Der "Holzwurm", bzw. Nagekäfer und dessen Bekämpfung

Nagekäfer (Anobien)

Der graubrauner, ca. 2,5 bis 9 mm große Gemeine oder Gewöhnliche Nagekäfer hat mehrere Längslinien, die aus vielen einzelnen Punkten bestehen auf seiner Flügeldecke. Der Kopf ist wie beim Brotkäfer unter dem kapuzenförmigen Halsschild verborgen und die letzten 3 Fühlerglieder sind stark verlängert.

Lebensweise und Schäden des Holzwurmes.

Nagekäfer, oder auch Anobien, befallen überwiegend verbautes Holz. Wobei die 7 bis 11 mm großen Larven, die sogenannten Holzwürmer großen Schaden anrichten. Da sie im Holz verborgen fressen sind die weißlichen Holzwürmer normaleweiße nicht zu sehen. Die Käfer schlüpfen zwischen April und August. Während seiner kurzen Lebensdauer von rund 3 Wochen nimmt der ausgewachsene Käfer keine Nahrung mehr zu sich. Das Nagekäfer-Weibchen legt 20 bis 40 Eier in Holzspalten ab.

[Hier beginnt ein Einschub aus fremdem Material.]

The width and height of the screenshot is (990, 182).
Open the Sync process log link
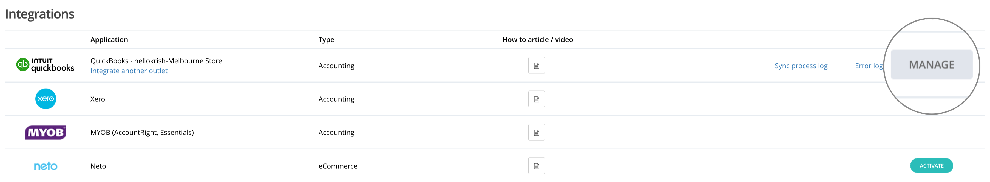[x=801, y=66]
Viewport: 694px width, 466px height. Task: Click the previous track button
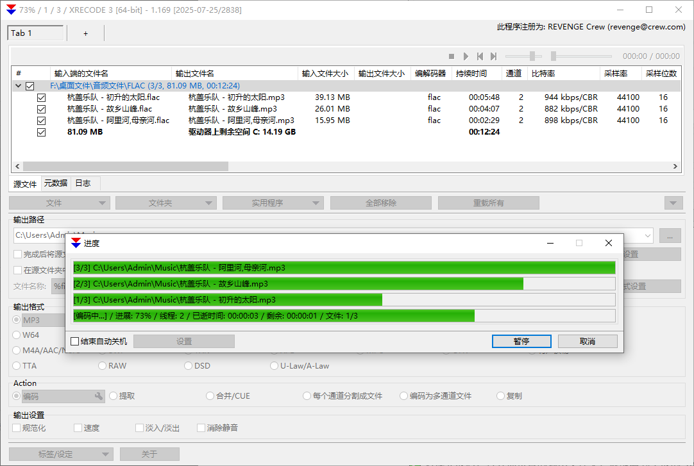[x=480, y=56]
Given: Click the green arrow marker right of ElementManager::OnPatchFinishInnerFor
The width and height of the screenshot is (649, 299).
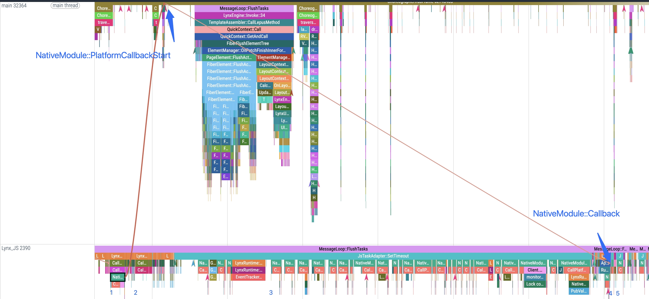Looking at the screenshot, I should click(293, 50).
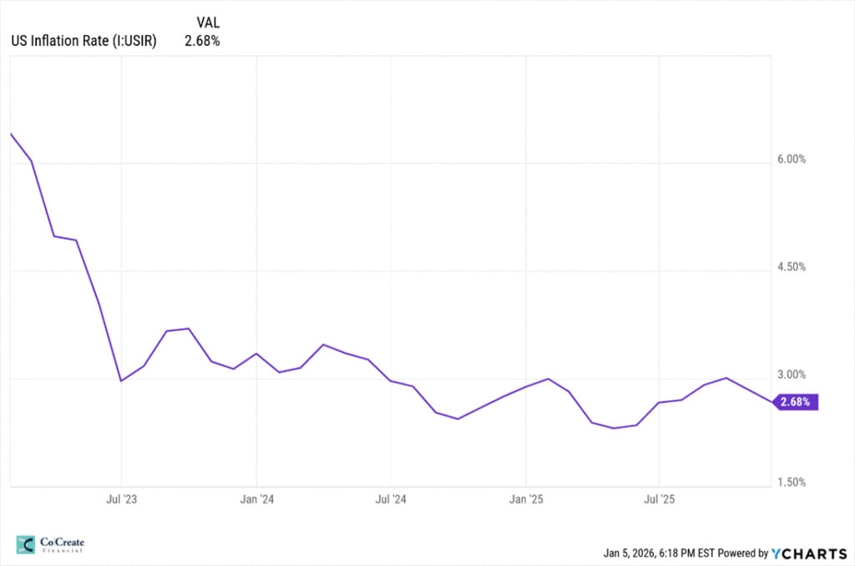Click the "Powered by" text

coord(742,553)
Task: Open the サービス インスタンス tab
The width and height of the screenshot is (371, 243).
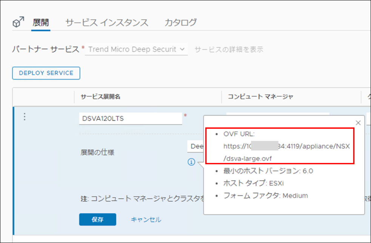Action: click(107, 22)
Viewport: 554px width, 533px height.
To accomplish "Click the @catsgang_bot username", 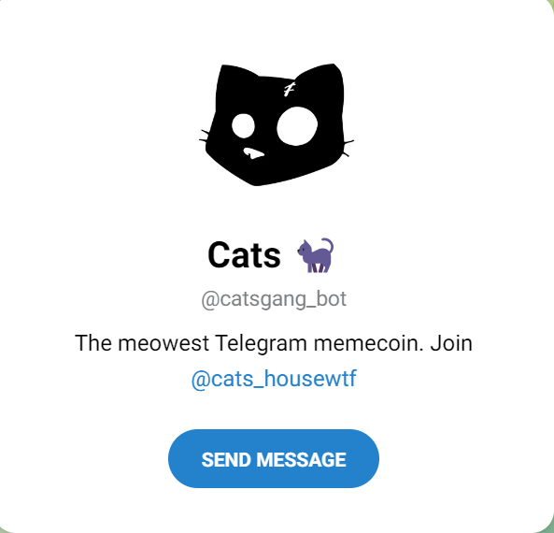I will [x=274, y=299].
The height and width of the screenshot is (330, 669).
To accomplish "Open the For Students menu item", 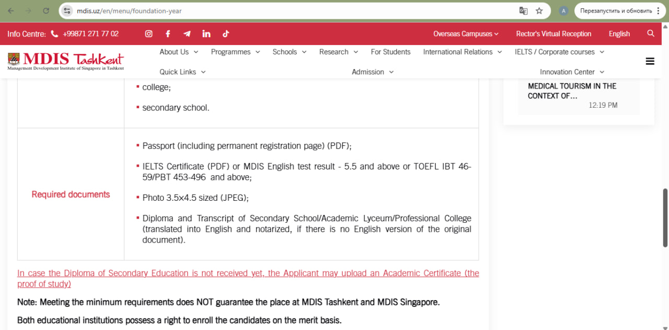I will pos(390,52).
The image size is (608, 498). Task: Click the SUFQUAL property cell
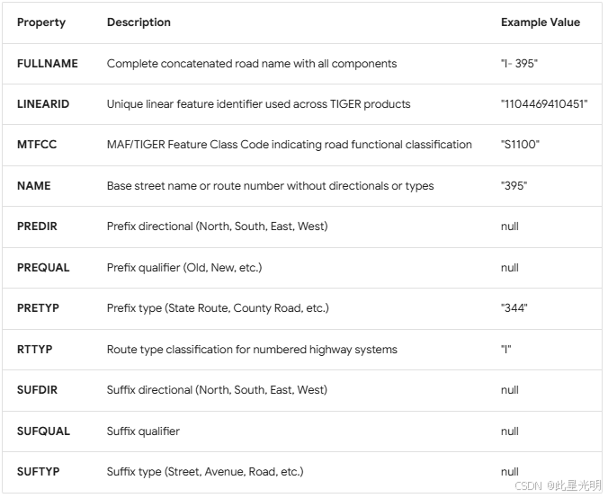click(x=43, y=431)
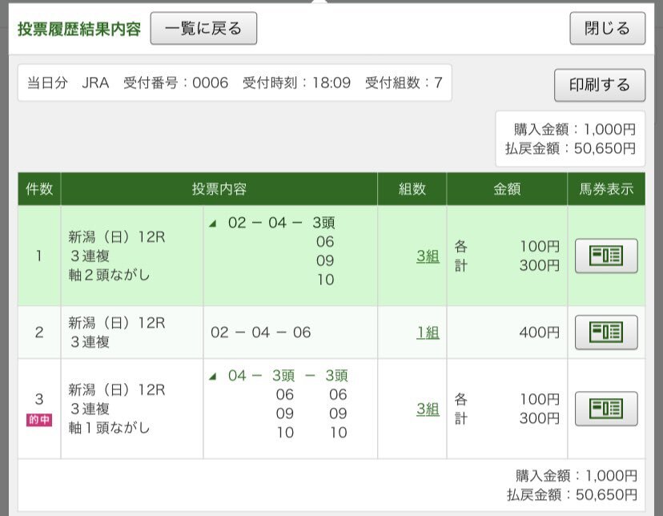
Task: Select the 的中 badge in row 3
Action: (x=39, y=420)
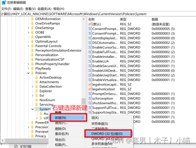The width and height of the screenshot is (196, 148).
Task: Open the 收藏夹(A) menu
Action: click(x=44, y=9)
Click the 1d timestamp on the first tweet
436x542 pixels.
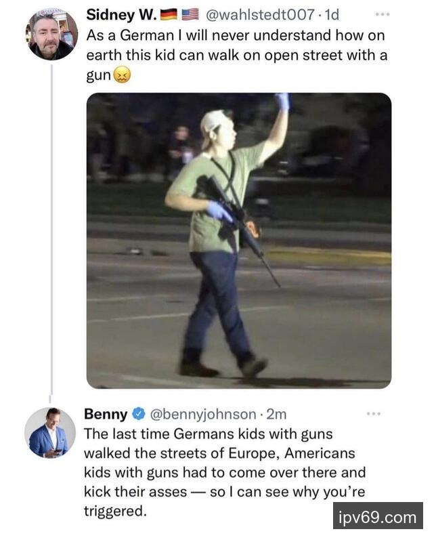click(330, 14)
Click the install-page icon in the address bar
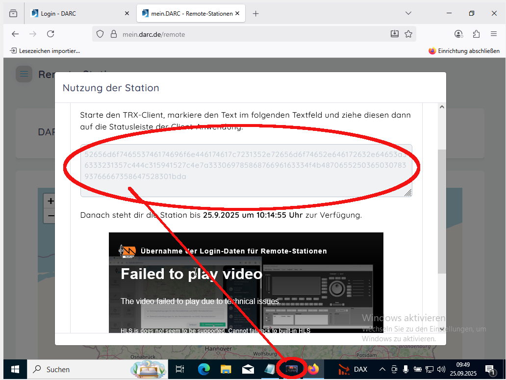Image resolution: width=506 pixels, height=380 pixels. coord(395,34)
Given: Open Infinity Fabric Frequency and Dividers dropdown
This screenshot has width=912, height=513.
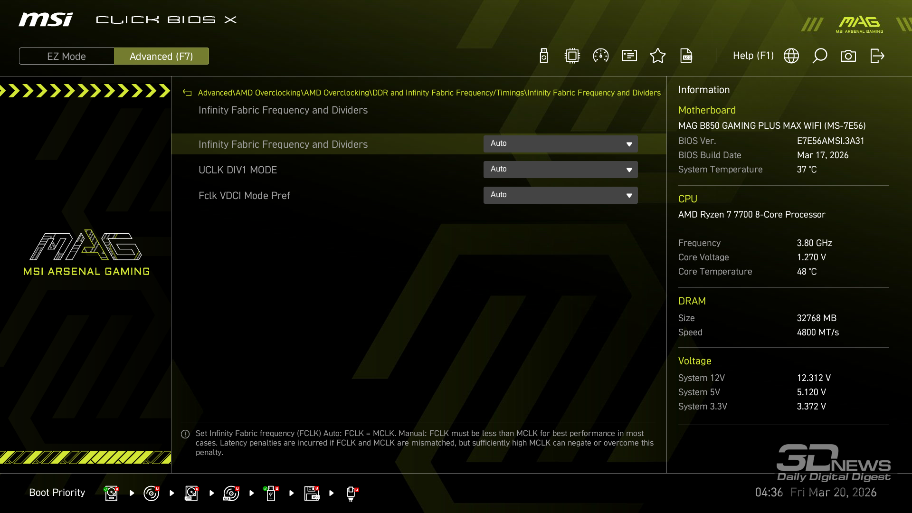Looking at the screenshot, I should (561, 144).
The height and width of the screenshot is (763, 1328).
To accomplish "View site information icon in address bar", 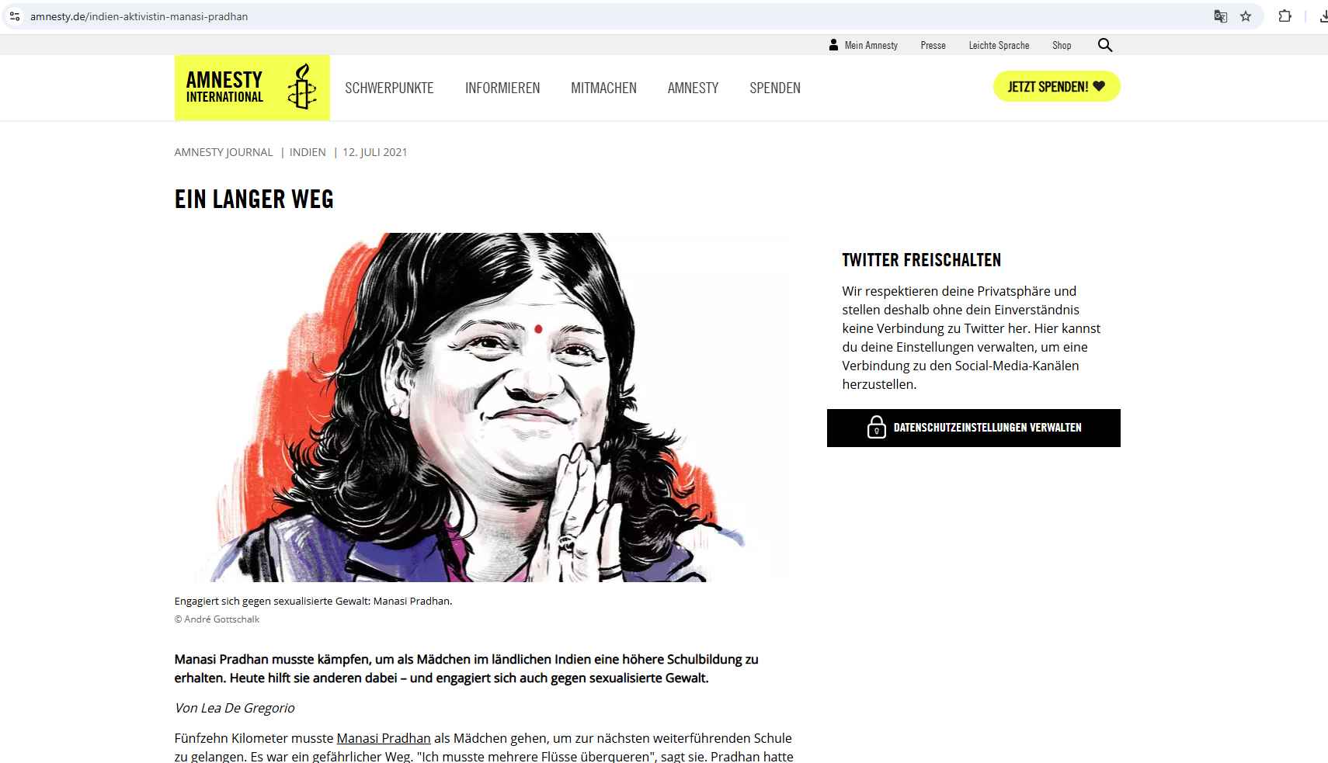I will tap(14, 16).
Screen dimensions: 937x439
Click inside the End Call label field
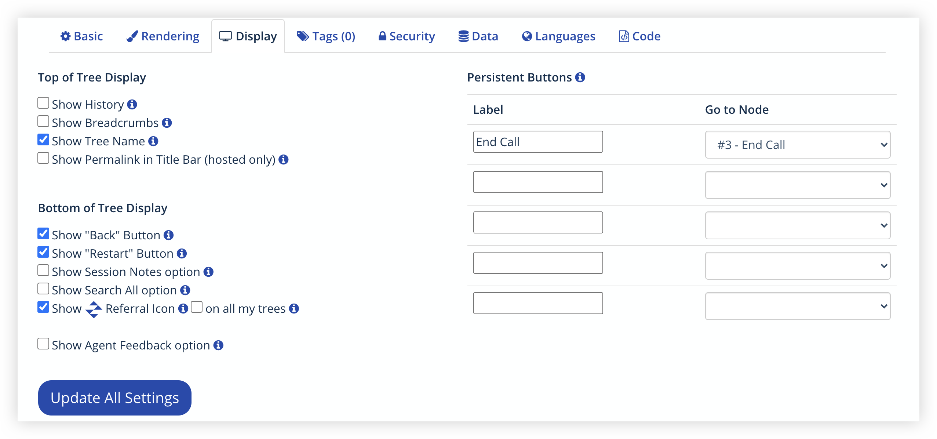pyautogui.click(x=537, y=142)
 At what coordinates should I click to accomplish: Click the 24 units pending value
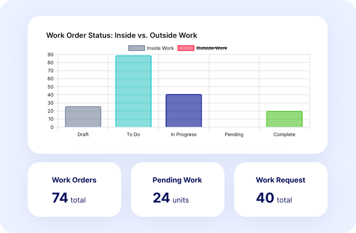click(x=171, y=199)
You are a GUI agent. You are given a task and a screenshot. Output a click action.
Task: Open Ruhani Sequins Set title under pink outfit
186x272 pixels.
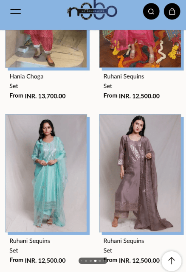click(124, 81)
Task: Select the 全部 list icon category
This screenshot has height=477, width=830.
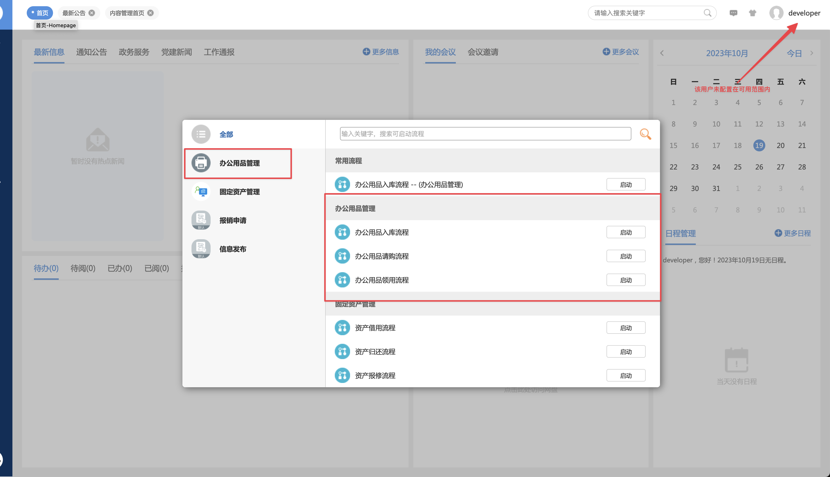Action: [x=201, y=134]
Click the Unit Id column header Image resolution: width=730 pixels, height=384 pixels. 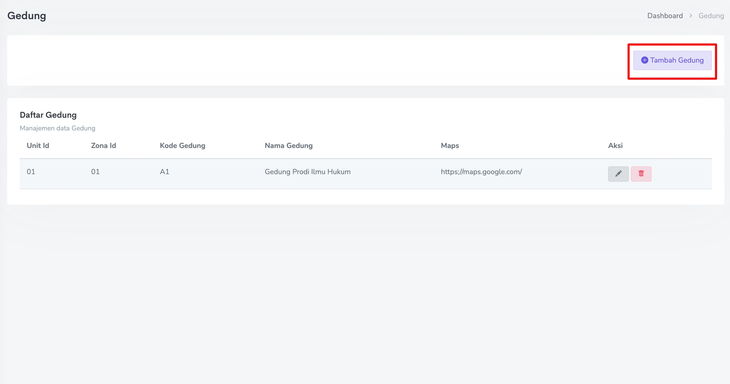[x=38, y=146]
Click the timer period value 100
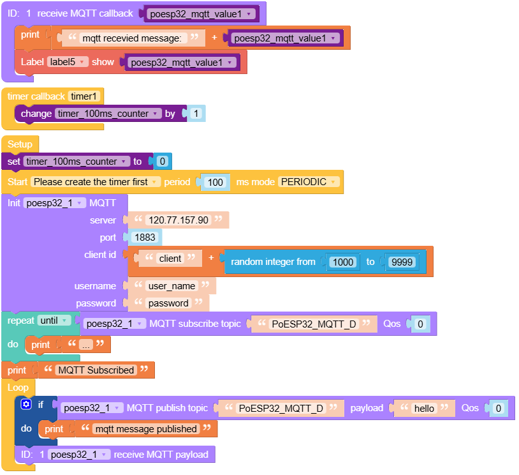The image size is (519, 475). [x=216, y=183]
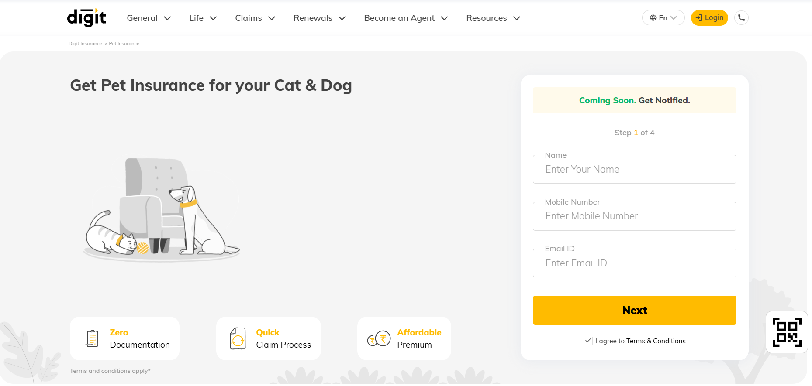This screenshot has height=386, width=812.
Task: Expand the General menu
Action: pyautogui.click(x=149, y=18)
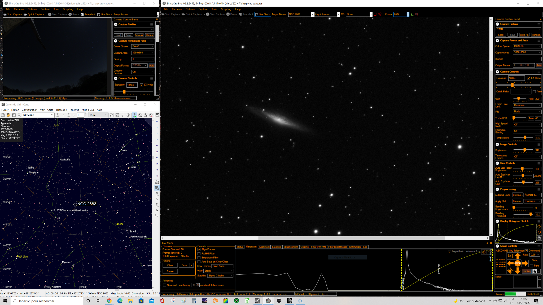The height and width of the screenshot is (305, 543).
Task: Click the search magnifier in Cartes du Ciel
Action: click(x=19, y=115)
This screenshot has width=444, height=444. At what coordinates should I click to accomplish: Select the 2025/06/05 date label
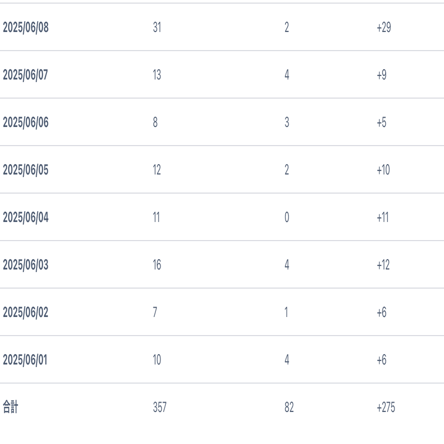pyautogui.click(x=26, y=170)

Die Holzwürmer wachsen über einen Zeitraum von 2 bis 8 Jahren und zerstören dabei das Laub- und Nadelholz. Neben Holzbalken, Dachstühlen und Treppen werden auch Möbel und Wandverkleidungen befallen. Von Temperatur, Feuchtigkeit und Nährwert des Holzes hängt das Schlüpfen der nächsten Käfergeneration ab.

Der Nagekäfer lebt in deutschen Wäldern, wo er sich im Totholz aufhält. Er kommt sehr häufig in Erdgeschossräumen oder Kellern vor. Der Befall wird erst erkannt, wenn aus den Bohrlöchern Holzmehl herausrieselt. Da er oft seine Eier im verbautem Holz ablegt kann dieser Käfer sehr einfach ins Haus gelangen wenn das Holz nicht gegen Schadinsekten behandelt wurde.

GROLI bekämpft den Holzwurm mit einer Spezialbegasung für den Holzschutz, der sogenannten Präzisionsbegasung. Da sehr häufig kostbare Denkmäler wie alte Kirchen vom Holzwurm befallen sind, hat sich GROLI auf die Bekämpfung des Holzwurmes in Kirchen spezialisiert. Außerdem bekämpft GROLI den Nagekäfer entweder mit Kontaktinsektiziden oder mit dem modernen Heißluftverfahren.